İkinci yön budur ki: Bu affetme sıfatı, sende gözüktüğü zaman, anlaşılır ki, onun kötülemesi yalandır ve eğri görmüştür. O, seni olduğun gibi görmemiştir. Ve aynı şekilde anlaşılır ki, kötülenmiş olan sen değilsin, kendisidir. Oysa onun kendisinin böyle açığa çıkması kadar hasmı mahcûb edecek hiçbir delil yoktur. Bundan dolayı sen şükür ve övme ile ona zehir verirsin; çünkü o senin noksanlığını açığa çıkartır. Sen ise kemâlini ve Hakk’ın sevgilisi olduğunu gösterirsin. Nitekim Hak Teâlâ buyurur: ”vel âfîne anin nâsi, vallâhu yuhibbül muhsinîn” (Âl-i İmrân, 3/134) ya’nî “O kimseler ki…insanları affederler.
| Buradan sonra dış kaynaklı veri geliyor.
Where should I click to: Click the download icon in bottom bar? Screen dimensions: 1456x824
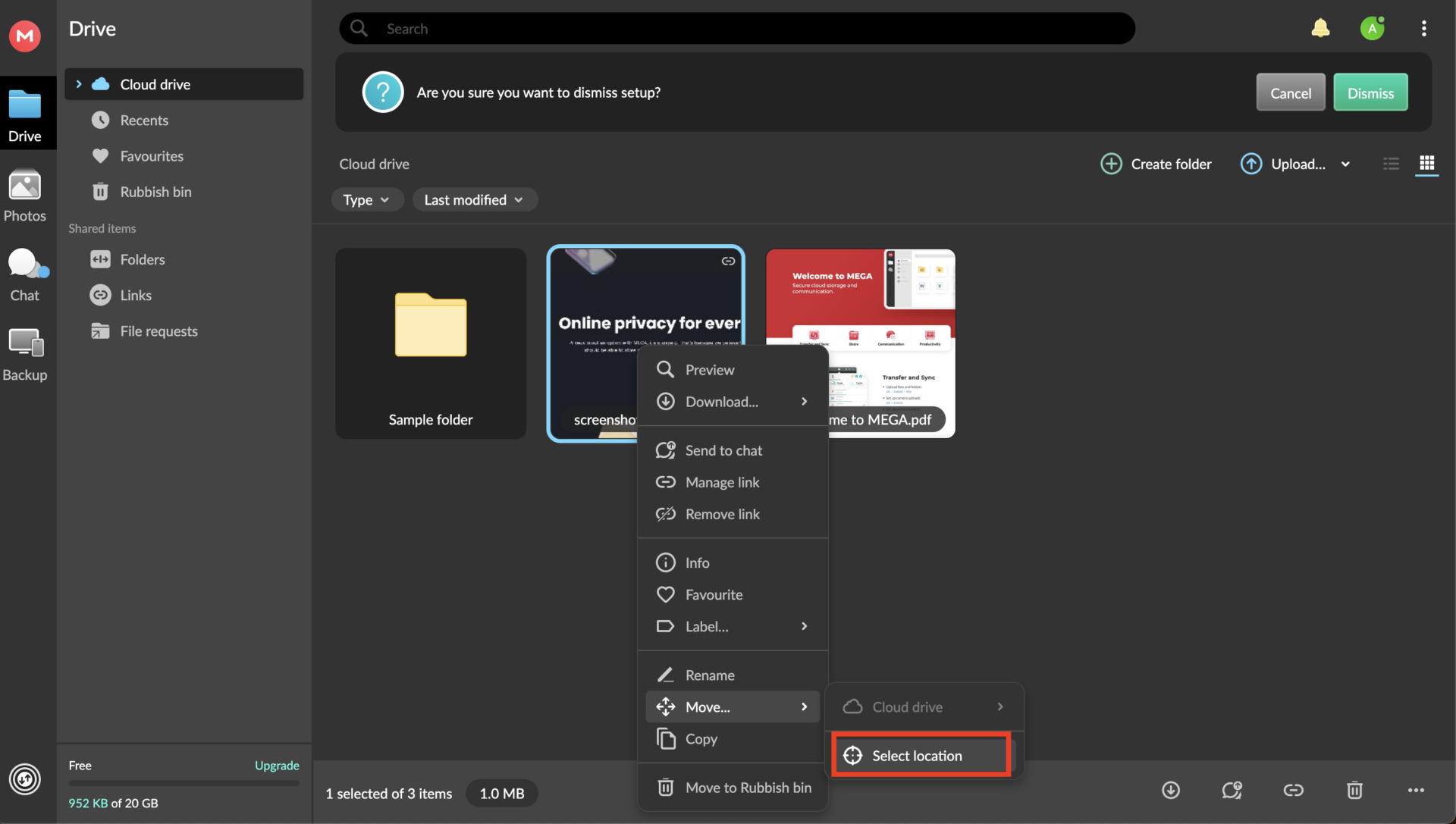coord(1171,790)
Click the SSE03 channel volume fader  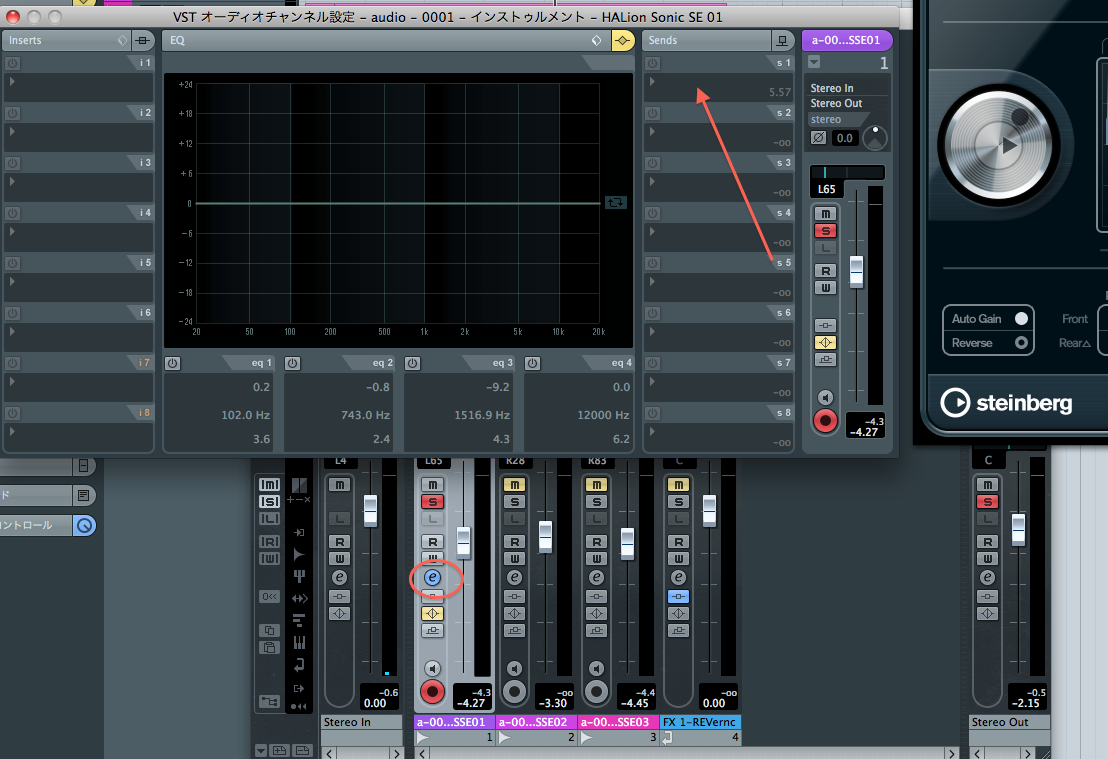point(627,543)
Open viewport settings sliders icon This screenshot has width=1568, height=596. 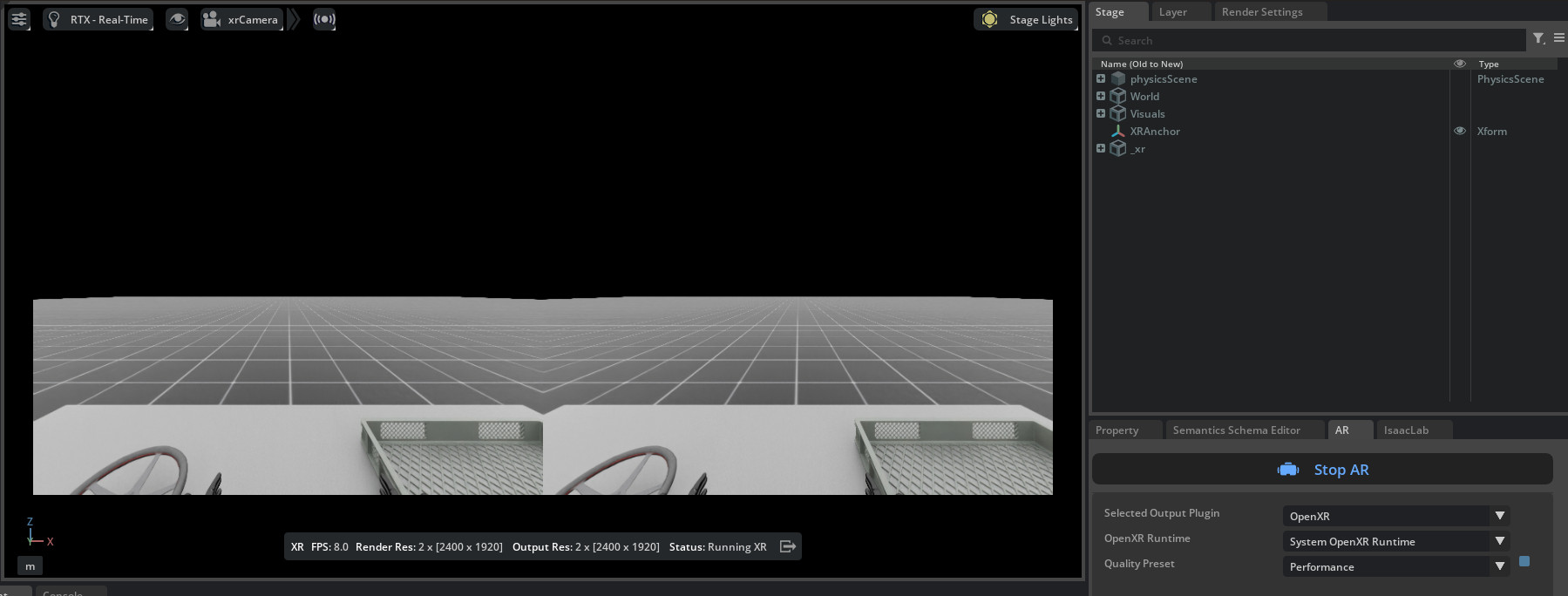point(19,19)
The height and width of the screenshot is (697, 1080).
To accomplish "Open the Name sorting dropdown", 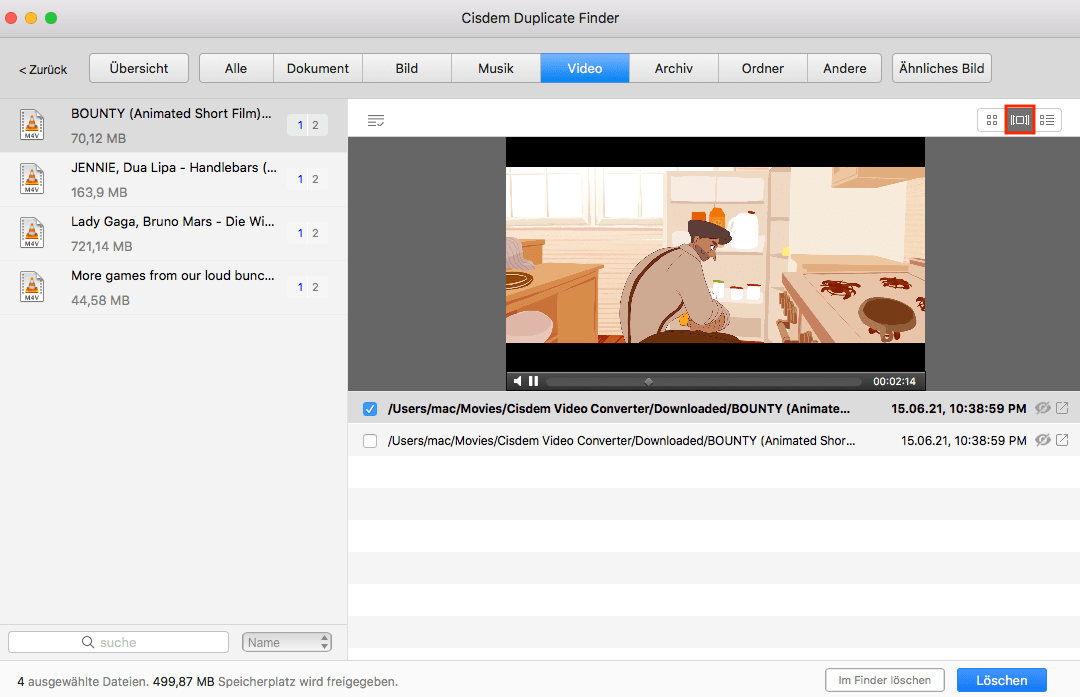I will 287,641.
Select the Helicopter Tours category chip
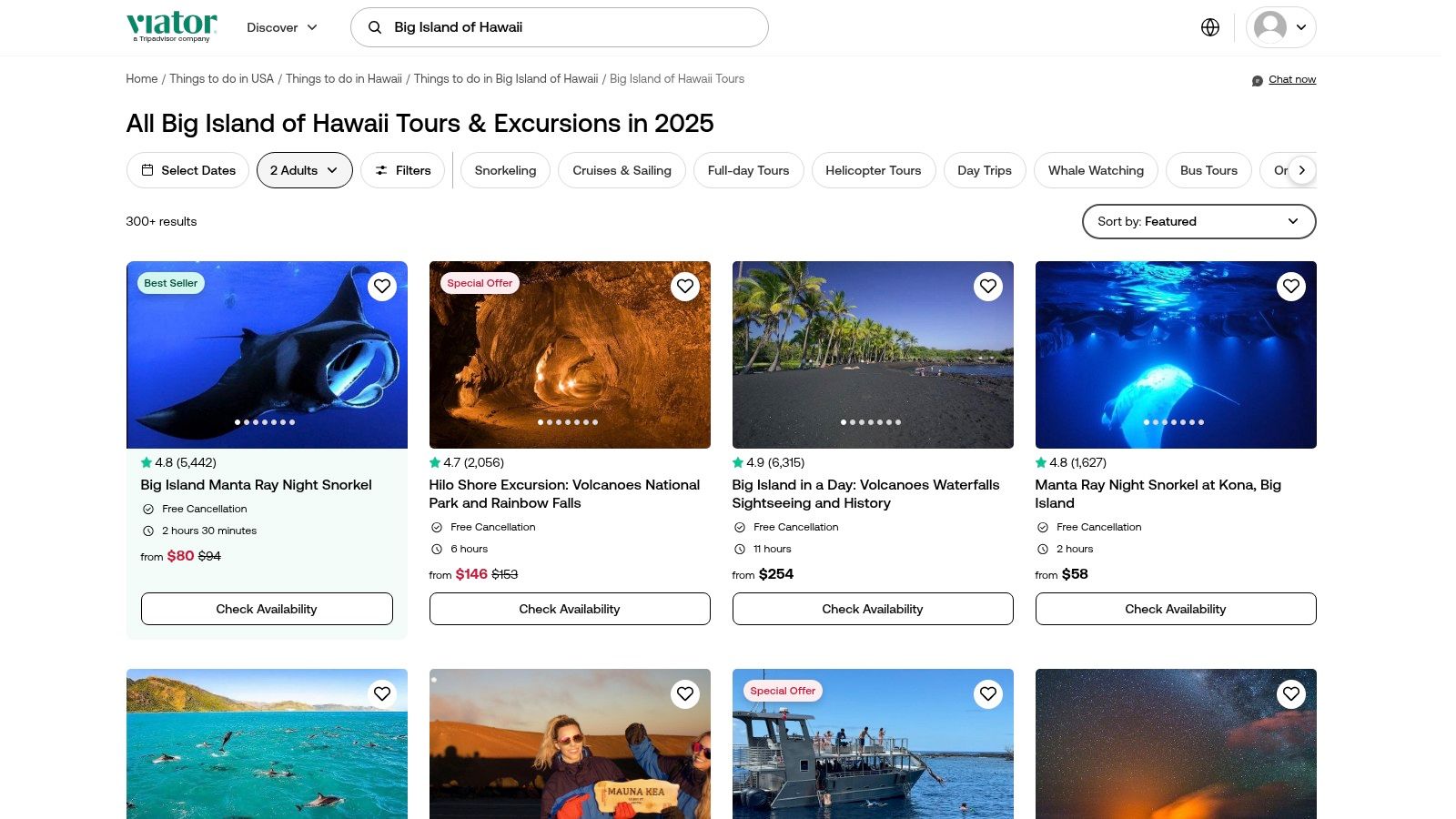This screenshot has width=1456, height=819. coord(873,170)
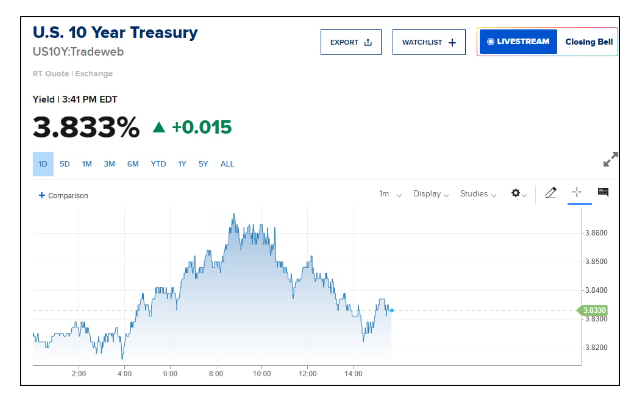
Task: Open the 1m interval dropdown
Action: click(386, 194)
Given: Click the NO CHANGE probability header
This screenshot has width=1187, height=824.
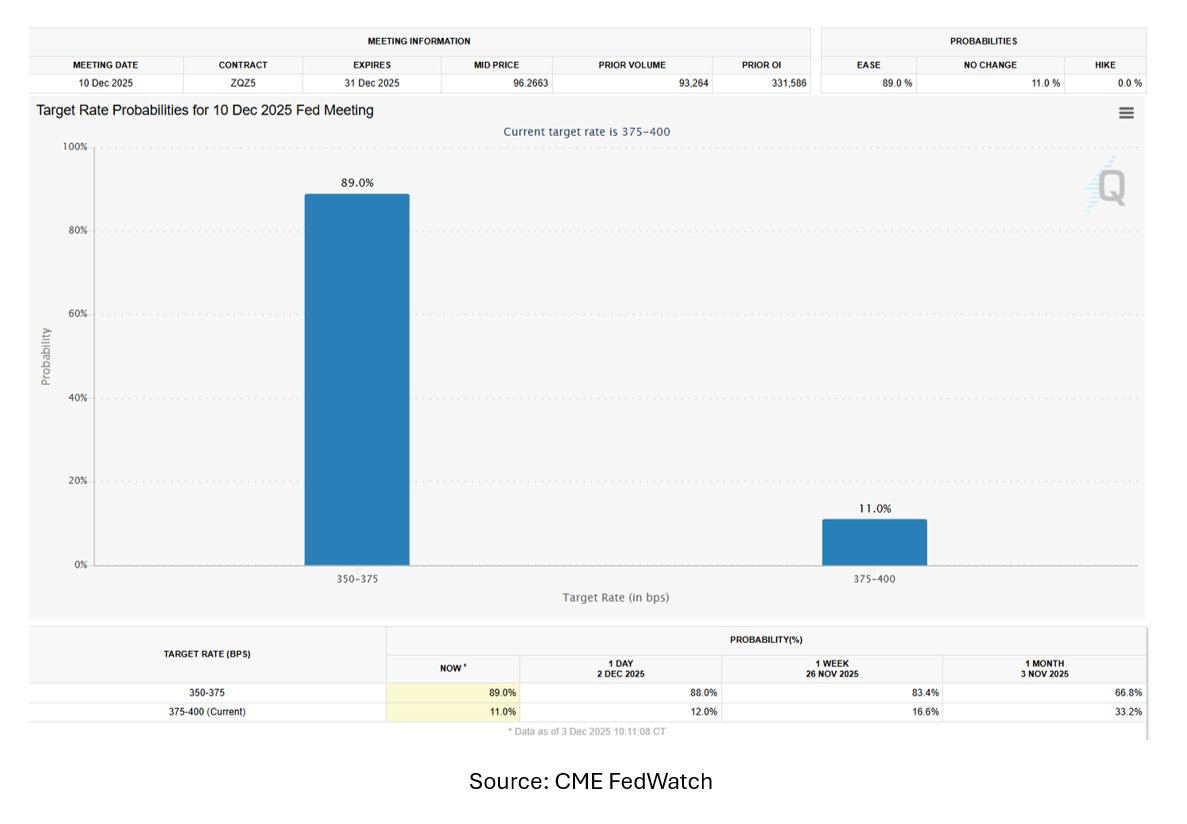Looking at the screenshot, I should point(990,65).
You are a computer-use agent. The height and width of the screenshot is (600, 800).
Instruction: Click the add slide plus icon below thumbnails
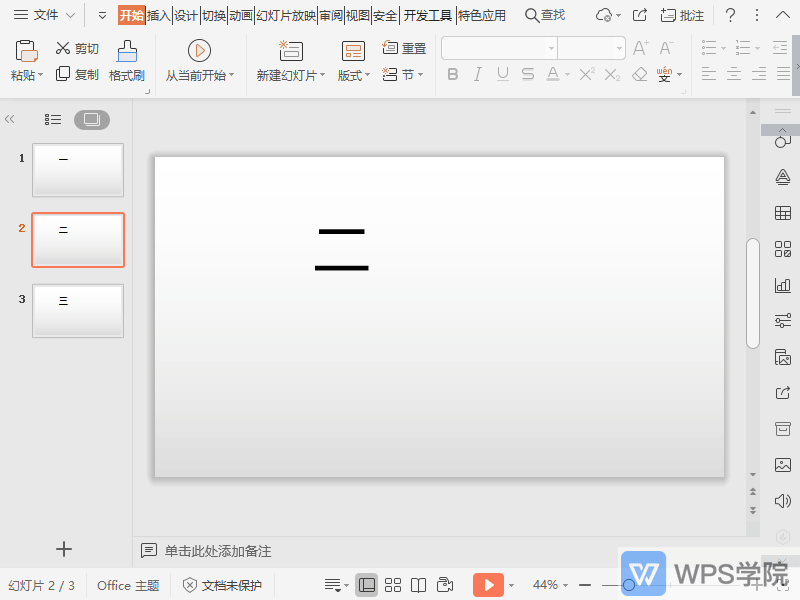pos(64,548)
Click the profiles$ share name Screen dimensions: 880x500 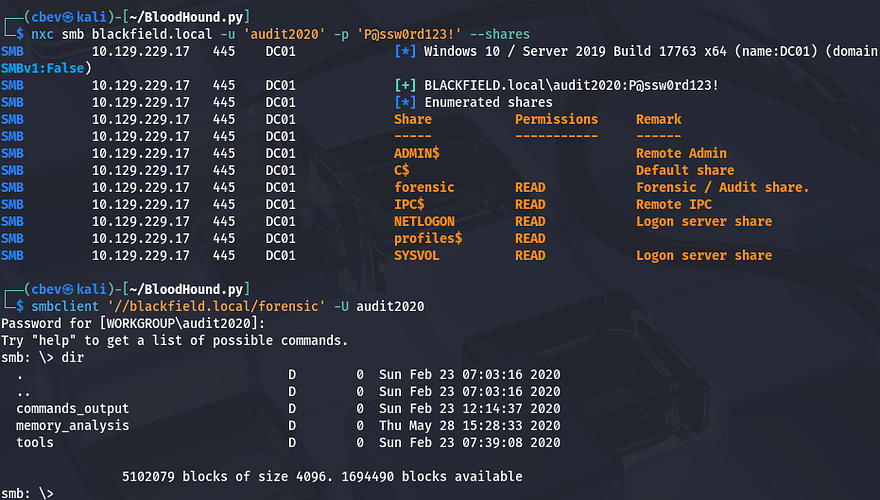pyautogui.click(x=428, y=238)
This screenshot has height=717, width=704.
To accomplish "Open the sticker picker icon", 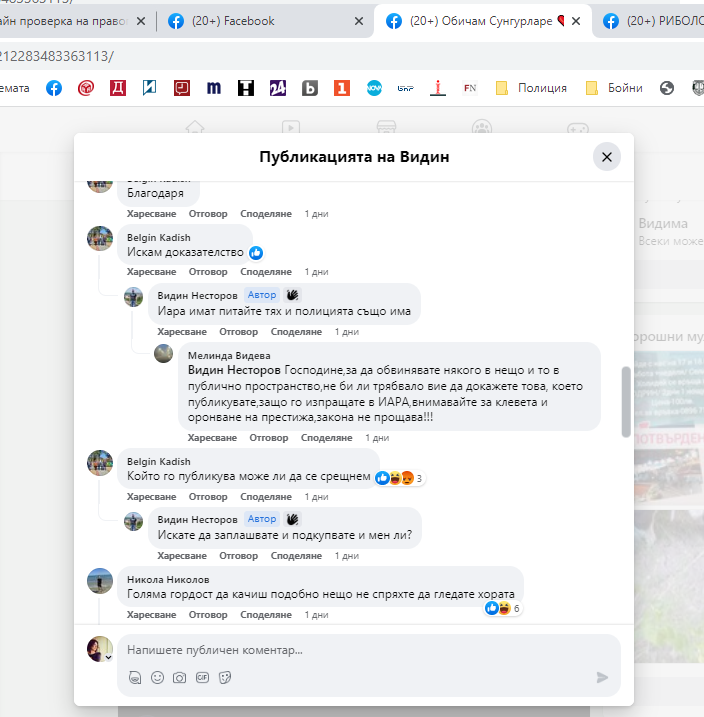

Allah iyilik edenleri sever.” Hakk’ın sevgilisi olmuş olan noksan olmaz. Onu o kadar övesin ki, onun dostları “Gâlibâ bize iki yüzlülük yapıyor ki, onunla bu derece anlaşmaktadır” diye şüpheye düşerler. Beyit: Tercüme:
“Her ne kadar bıyıkları çoksa da, nezâketle yavaşça onların o bıyıklarını yol; ve her ne kadar boyunları kalınsa da, sen onların boyunlarını, yumuşaklık ile kır, eğdir!”